*** Dataset records ***

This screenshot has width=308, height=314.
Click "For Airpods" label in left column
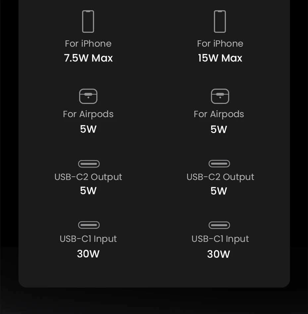88,114
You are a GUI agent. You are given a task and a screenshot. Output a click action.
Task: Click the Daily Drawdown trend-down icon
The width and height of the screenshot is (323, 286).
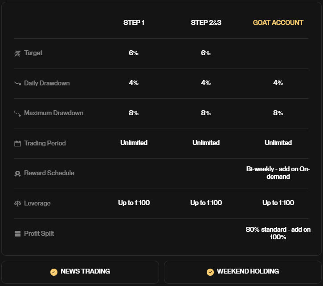coord(17,83)
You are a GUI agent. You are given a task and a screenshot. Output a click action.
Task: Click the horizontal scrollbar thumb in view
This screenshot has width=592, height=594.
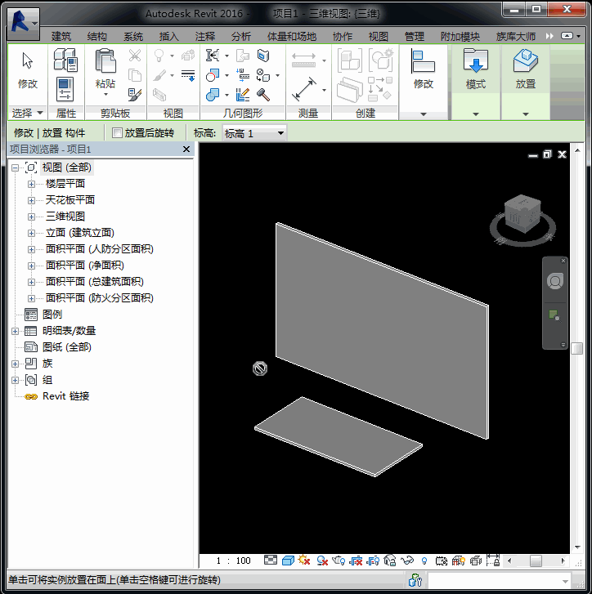tap(536, 561)
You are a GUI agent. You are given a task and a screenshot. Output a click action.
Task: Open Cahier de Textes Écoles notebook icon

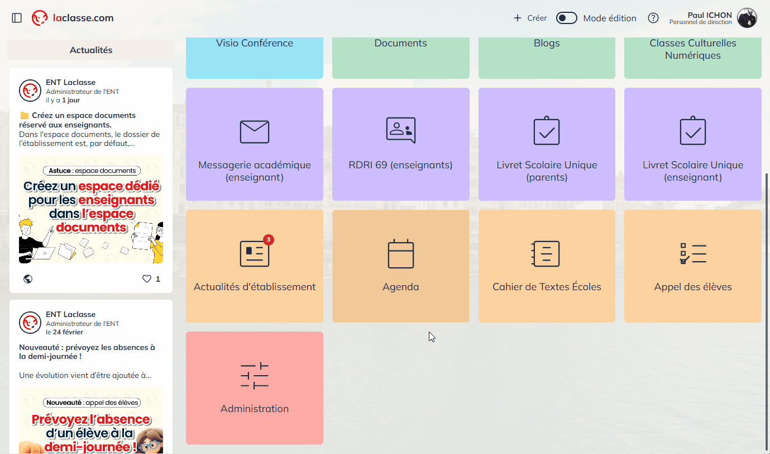546,254
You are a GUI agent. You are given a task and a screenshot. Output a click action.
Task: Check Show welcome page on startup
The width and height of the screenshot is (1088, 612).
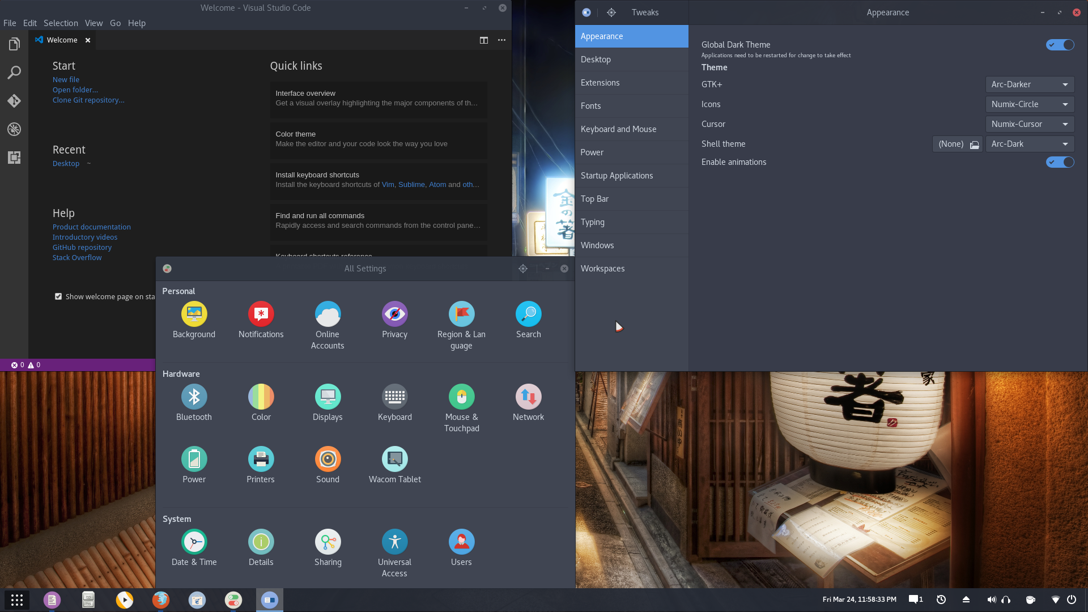(58, 297)
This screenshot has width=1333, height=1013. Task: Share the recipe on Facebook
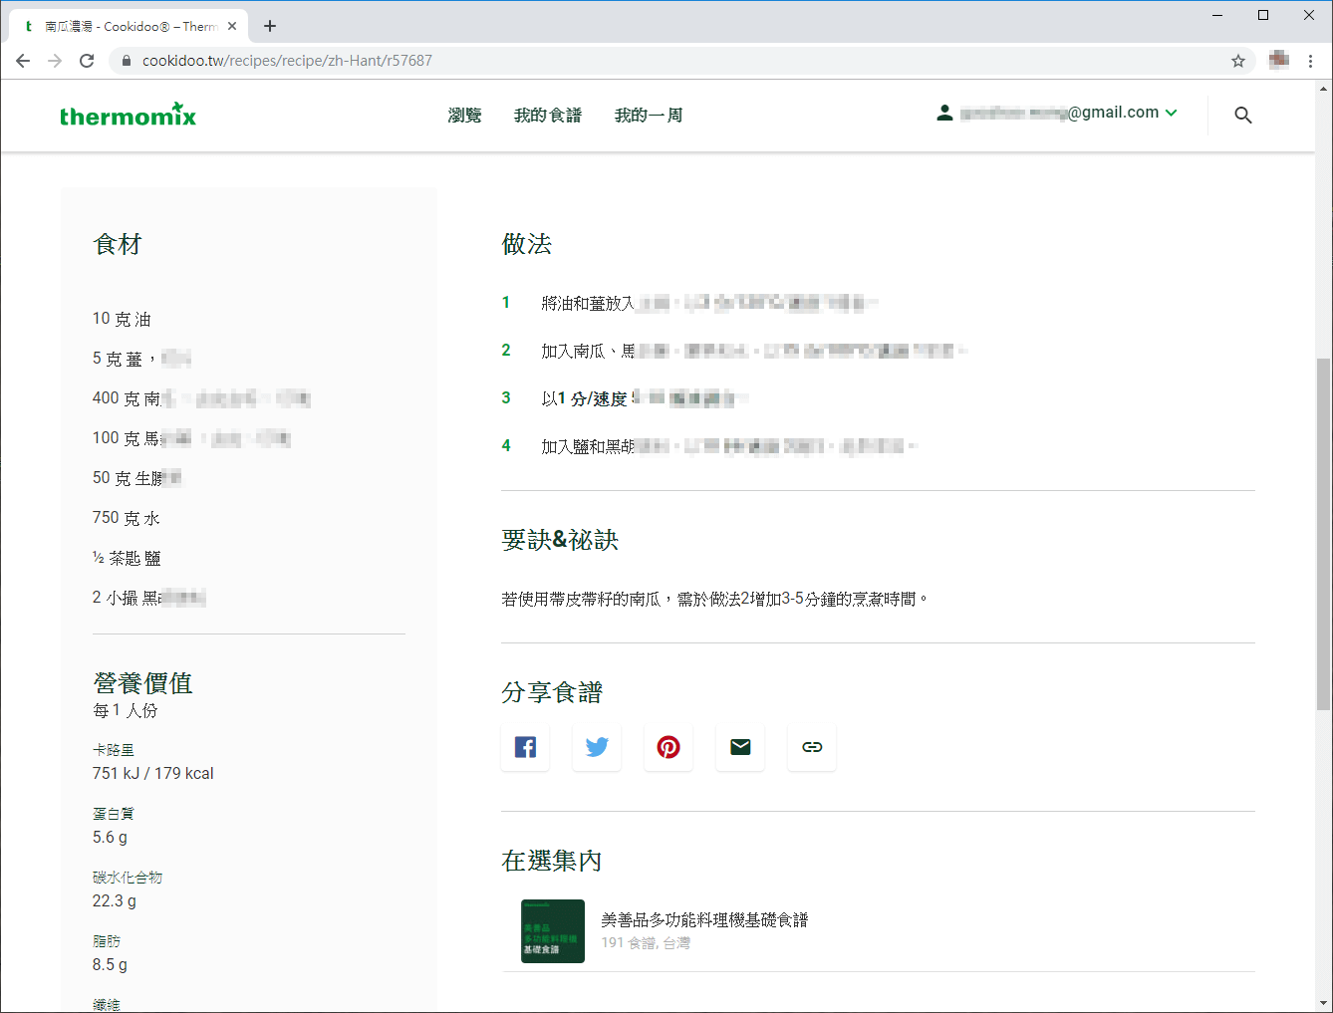click(525, 746)
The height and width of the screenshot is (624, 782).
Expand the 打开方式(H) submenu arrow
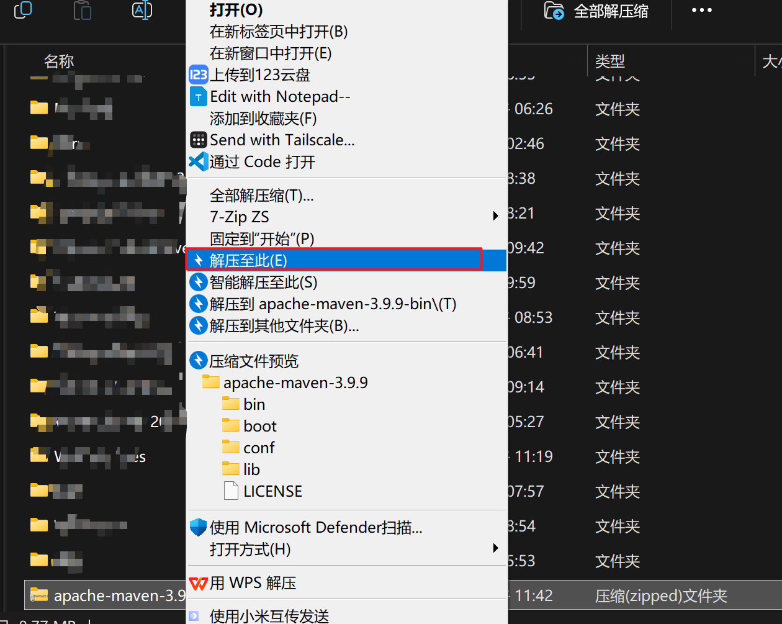pyautogui.click(x=495, y=548)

***

** About this exercise **
Without the pictures, reproduce every record exactly as it appears above.

** Answer to the exercise **
This screenshot has width=308, height=314.
Click "For Airpods" label in left column
88,114
You are a GUI agent. You are given a task and a screenshot. Output a click action.
Task: Click the Daily Drawdown trend-down icon
The width and height of the screenshot is (323, 286).
coord(17,83)
You are a GUI agent. You are given a task and a screenshot. Output a click action.
Task: Click the horizontal scrollbar thumb in view
This screenshot has width=592, height=594.
tap(536, 561)
You are a GUI agent. You are given a task and a screenshot. Output a click action.
Task: Open Cahier de Textes Écoles notebook icon

546,254
You are a GUI agent. You are given a task and a screenshot. Output a click action.
Task: Check Show welcome page on startup
The width and height of the screenshot is (1088, 612).
(58, 297)
This screenshot has width=1333, height=1013. Task: Share the recipe on Facebook
click(525, 746)
The height and width of the screenshot is (624, 782).
Expand the 打开方式(H) submenu arrow
pyautogui.click(x=495, y=548)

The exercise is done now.